2009 - USA - Oil refineries - 5 refineries closed this year, including Valero Energies Delaware City refinery, capable of processing 210,000 barrels of crude a day. The total gasoline capacity idled or completely closed is 700,000 barrels a day. Gasoline demand continues to be down, and refiners margins continue to be squeezed. Exxon Mobil’s USA refineries lost $US203 million in the third quarter alone. Exxon Mobil’s global refining business dropped by $US2.7 billion, to a meagre $US325 million. Average refinery capacity utilisation has fallen to around 75%. The USA has refining capacity of about 18 million barrels a day, around 5% -8% higher than actual demand. USA now has refining capacity significantly in excess of its domestic crude production. Oil imports are increasingly 'pre-refined' as USA refineries are older and less efficient.
USA gasoline consumption peaked in 2007 at 9.7 million barrels a day, but it is not expected to reach that level again, in spite of  rising population. Highly subsidised ethanol continues to displace gasoline.

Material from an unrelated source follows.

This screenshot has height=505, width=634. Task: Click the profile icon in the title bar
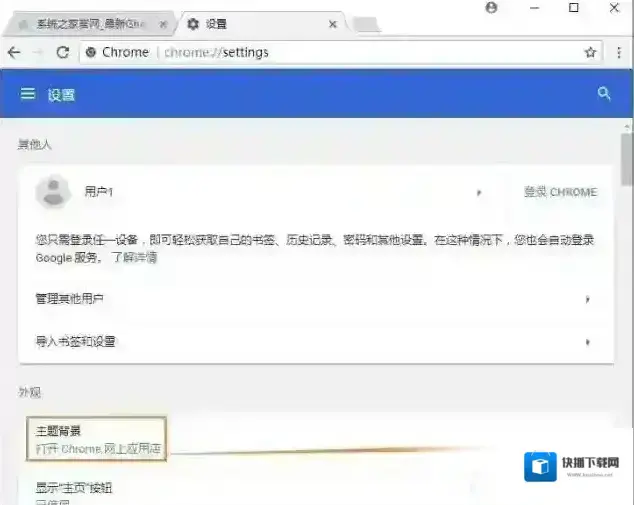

The USA population at december 26th 2009 is estimated by the US Census bureau to be 308,231,553 (in 2000 - 9 years ago - the Census Bureau projected the july 2009 population of the USA would be 297,436,000, or around 10 million less than the actual population). The Census Bureau (2008 estimate) estimates that, in the middle case, the population of USA will be 321,085,000 in 2015 - an addition of around 13 million more people relative to 2009.

2009 - global refinery capacity - Asian refinery capacity continues to expand, especially in China and India. Large projects in China, India and Saudi Arabia have added roughly two million barrels a day of refining capacity in 2009.

2009 - Global oil demand over 2009 is down by roughly 1.7 million barrels a day (~2 %).